Disproportionality (seats)

Disproportionality (seats)

A few interesting things to note:

  • The results show that it is harder to gerrymander in favor of Democrats than in favor of Republicans. This makes sense when you consider that there is a high correlation between population density and the percent of Democratic voters. Democrats tend to pack themselves into cities, making it easier to disenfranchise them by making them vote in uncompetitive elections.
  • AutoRedistrict didn’t make a perfectly fair map in terms of proportionality. This is because it optimizes a different (though related) metric – namely, “partisan symmetry.” Also it uses data from only one election to optimize, whereas this analysis used three. Furthermore, if a state has a slight lean in one direction, an even split of congressional seats – which would be the most fair – will still always have a slight bias left over, on average about a quarter of a seat.

Overall, by drawing the maps the way they did, Republicans were able to gain, on average, an extra seat in federal congress, making the Wisconsin congressional delegation 5-3 instead of 4-4. Wisconsin has 8 congressional districts, so this means that drawing the map this way is equivalent to giving themselves roughly an extra 1/8th of all votes cast. About 3.2 million votes were cast in Wisconsin, so 1/8th of this comes out to about 400,000 votes. Voting twice in an election is a felony. By this comparison, the gerrymandering that the Republicans in the Wisconsin Legislature did is equivalent to committing about 399,999 felonies. Put conversely, this is equivalent to disenfranchising 400,000 voters — all of them Democrat and no doubt many of them minorities.

Using computer algorithms, they could have pushed that to the limit and disenfranchised another 200,000 voters, gaining on average another half a seat, thus solidifying that 5-3 advantage and on rare occasion (about 5% of the time) even getting it up to the absolute maximum of 6-2. Their efforts managed to get them 2/3rds of the way to gerrymandering Wisconsin to the fullest extent possible, but not all of the way there.
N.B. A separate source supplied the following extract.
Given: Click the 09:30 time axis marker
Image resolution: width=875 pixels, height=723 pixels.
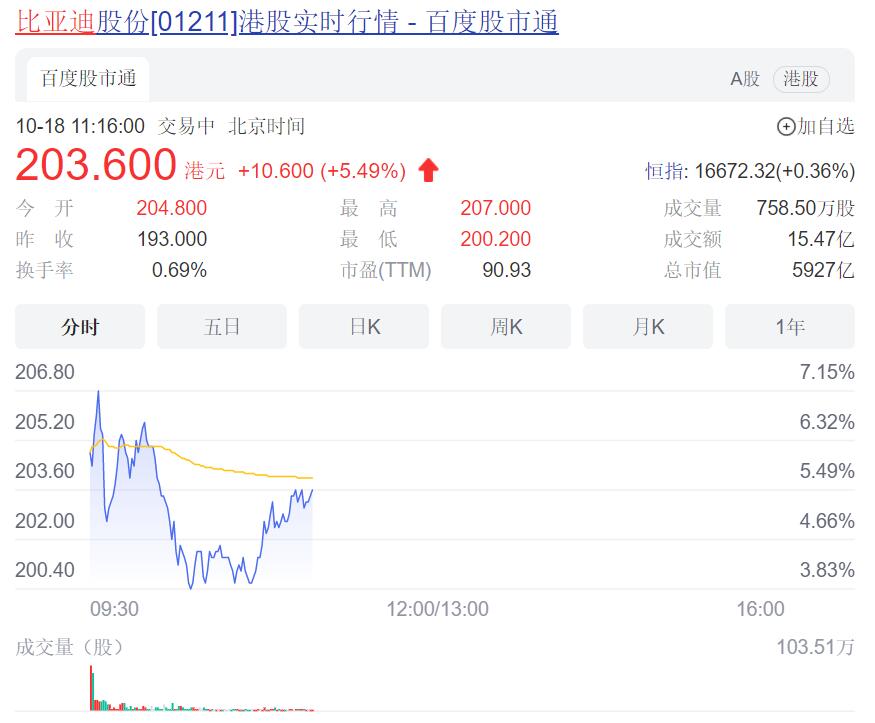Looking at the screenshot, I should click(x=114, y=609).

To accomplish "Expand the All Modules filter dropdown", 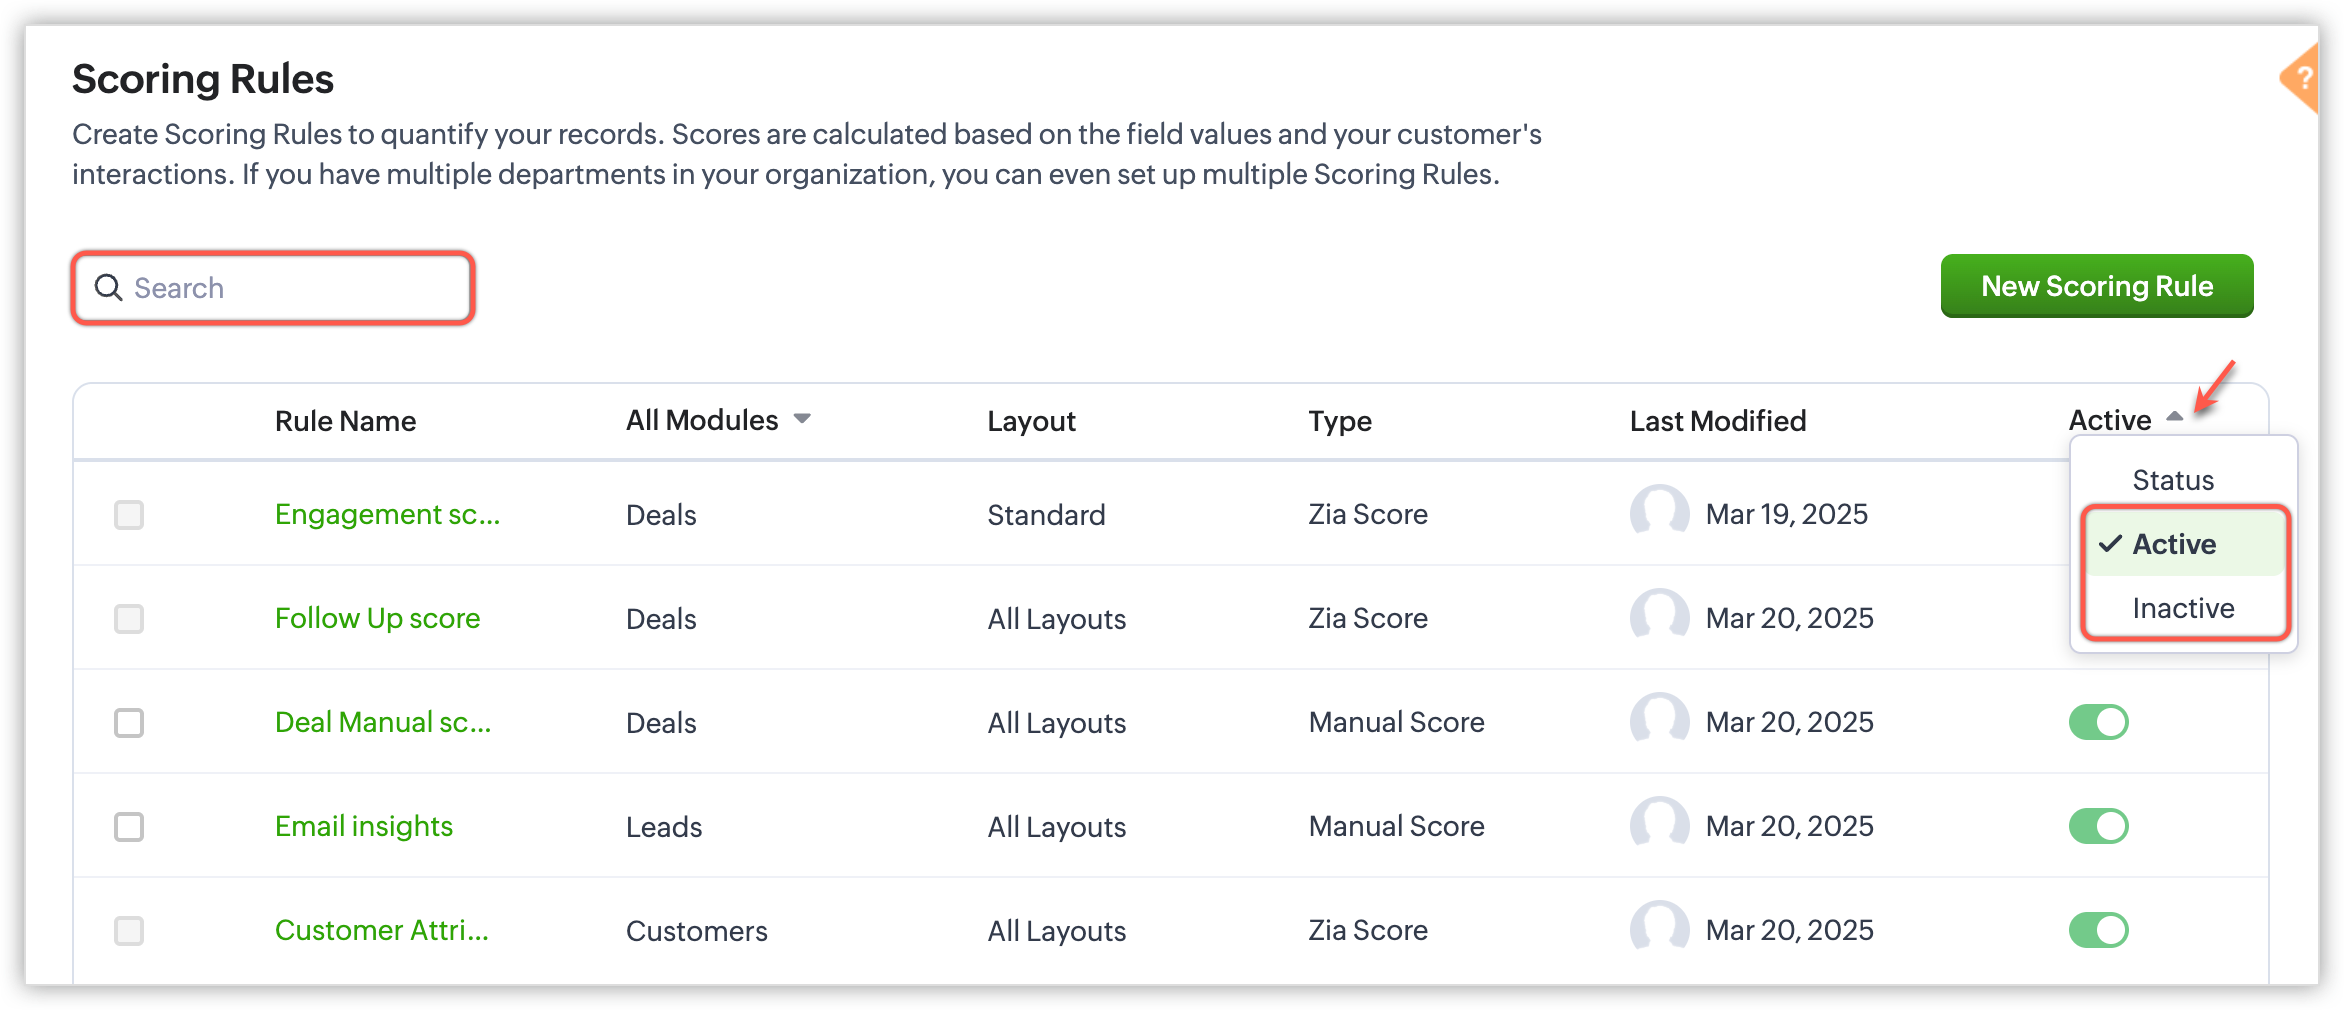I will point(802,419).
Nonetheless, the additional gerrymandering they could have done would not have been likely to net them another seat in any of the 5 elections before the next redistricting cycle.
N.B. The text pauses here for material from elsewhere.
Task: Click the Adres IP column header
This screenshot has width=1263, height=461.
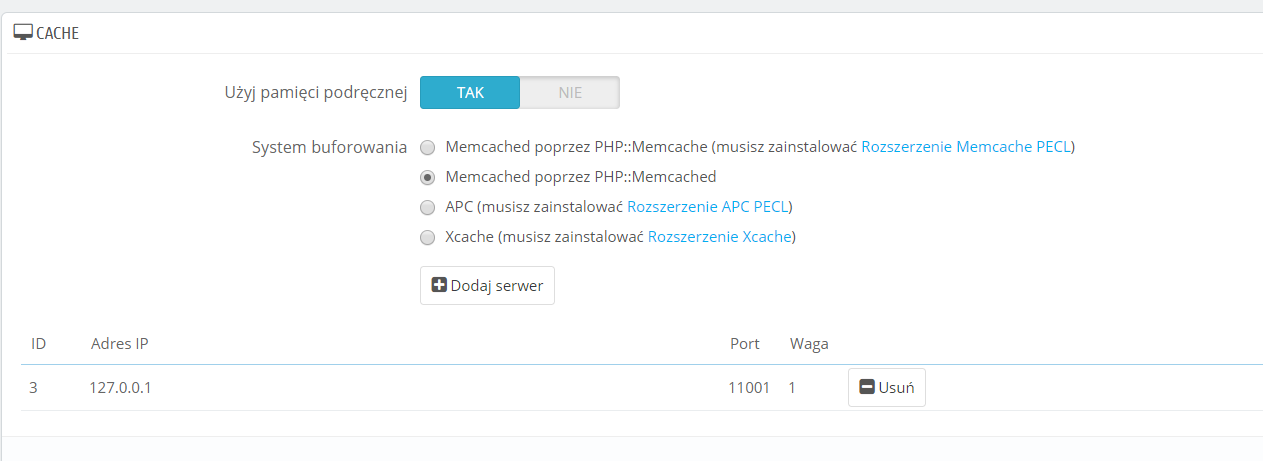Action: [120, 344]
Bear in mind that as you get to higher amounts of disproportionality, it gets harder and harder to make the map more disproportional. For this reason, on a scale of 1 to 10, I’d give Wisconsin’s gerrymander roughly an eight. If they had used more sophisticated techniques they could have demonstrated a greater disregard for their constituents and the core concept of elections, but they certainly get an A for effort, and the practical impact is about the same as that of the most extreme gerrymander mathematically possible.

Data and Methodology

For this analysis, I used the Empirical Bayes method to construct maximum-likelihood fitted probability models of election returns for every district, using data from 3 elections. I used Beta distributions to model probability of voting one way or the other, Gamma distributions to model turnout, and then a Binomial distribution, parameterized by these Beta and Gamma distributions, to simulate election outcomes. I used an unbiased estimator for the Beta and Gamma distributions in order to reduce overfitting.

The source code for my analysis can be found at: https://github.com/happyjack27/autoredistrict/tree/master/src/new_metrics

I look forward to being able to use these same techniques to analyze proposed maps for the People’s Maps Commission of Wisconsin. I feel this is a valuable method of analyzing the partisan impact of proposed (or existing!) maps. This enables us to deliberately redistrict in a way that makes sure that everyone’s votes are impactful, and helps us get as close as we can to truly representative government.

Kevin Baas developed the AutoRedistrict software program, presented on the topic of gerrymandering at the Harvard 2019 CGA Conference, and has published two papers on the topic.